Nicolas Gauvrit : Il a construit un modèle mathématique qui donne une explication possible du phénomène, mais cela reste une explication partielle. Ce qu'il montre cependant est très intéressant : en supposant simplement que les personnes ont une information limitée et subissent un décalage dans la réception de l'information, il reproduit "l'effet hipster" selon lequel ceux qui veulent se différencier des autres finissent en fait par se conformer à la norme de l'anticonformisme.

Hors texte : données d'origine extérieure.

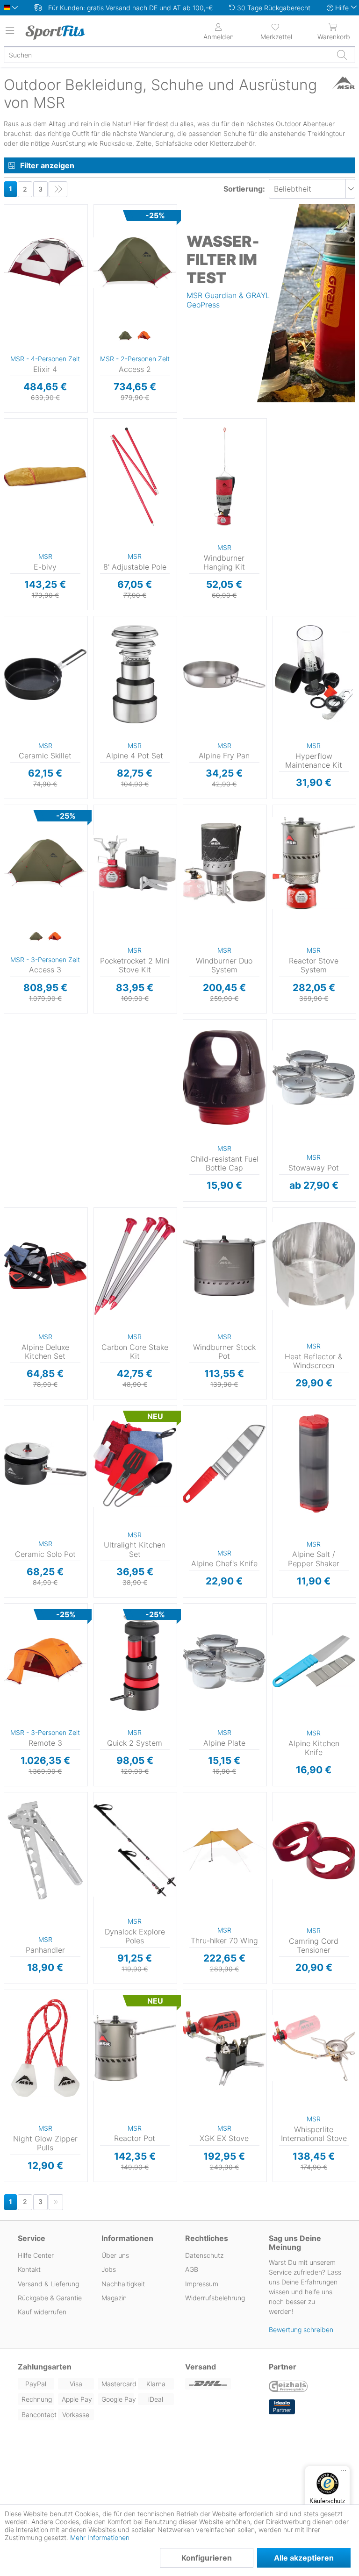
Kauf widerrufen (42, 2312)
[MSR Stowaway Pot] (314, 1077)
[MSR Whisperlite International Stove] (314, 2048)
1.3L (9, 1408)
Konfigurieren (206, 2557)
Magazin (114, 2298)
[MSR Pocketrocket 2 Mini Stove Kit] (135, 863)
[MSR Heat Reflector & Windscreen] (314, 1265)
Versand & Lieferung (48, 2284)
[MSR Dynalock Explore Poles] (135, 1850)
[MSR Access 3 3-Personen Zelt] (45, 863)
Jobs (108, 2269)
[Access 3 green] (36, 937)
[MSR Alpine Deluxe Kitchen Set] (45, 1265)
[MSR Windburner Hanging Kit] (224, 476)
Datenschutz (204, 2255)
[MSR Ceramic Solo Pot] (45, 1463)
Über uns (115, 2255)
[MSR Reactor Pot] (135, 2048)
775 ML (283, 1063)
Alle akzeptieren (304, 2557)
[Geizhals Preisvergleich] (288, 2387)
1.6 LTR (283, 1036)
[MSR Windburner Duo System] (224, 863)
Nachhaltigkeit (123, 2284)
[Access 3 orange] (54, 937)
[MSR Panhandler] (45, 1850)
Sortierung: (244, 188)
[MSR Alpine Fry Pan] (224, 674)
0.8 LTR (105, 808)
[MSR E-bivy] (45, 476)
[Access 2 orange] (144, 336)
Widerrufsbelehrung (215, 2298)
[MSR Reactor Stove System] (314, 863)
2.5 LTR (284, 837)
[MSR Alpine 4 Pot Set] (135, 674)
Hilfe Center (36, 2255)
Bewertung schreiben (301, 2329)
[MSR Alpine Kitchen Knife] (314, 1661)
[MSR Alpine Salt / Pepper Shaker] (314, 1463)
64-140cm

L'information limitée signifie que chaque personne ne connaît bien sûr pas tout le monde, et doit estimer en fonction des personnes qu'ils côtoient ce qu'est la "tendance" du moment, avec un risque d'erreur important. Mais l'élément clé du modèle de Touboul est le décalage temporel : c'est en ajoutant aux modèles plus classiques un laps de temps entre un événement, et le moment où on s'en rend compte que Touboul fait apparaître l'effet hipster.

Ce qui est amusant, c'est qu'il reproduit aussi un effet d'oscillation que l'on observe bien dans la mode : la mode d'hier inspire celle de demain.

Peut-on établir un profil psychologique de cette attitude qui consiste à vouloir se différencier en termes vestimentaires ?

Il y a bien sûr des variations entre les individus, mais nous avons presque tous besoin de nous sentir différent des autres d'une manière ou d'une autre. Parfois on souhaite seulement appartenir à un groupe qui se distingue des autres groupes. C'est encore plus vrai à l'adolescence bien sûr, lorsqu'on cherche son identité. Cela le reste ensuite.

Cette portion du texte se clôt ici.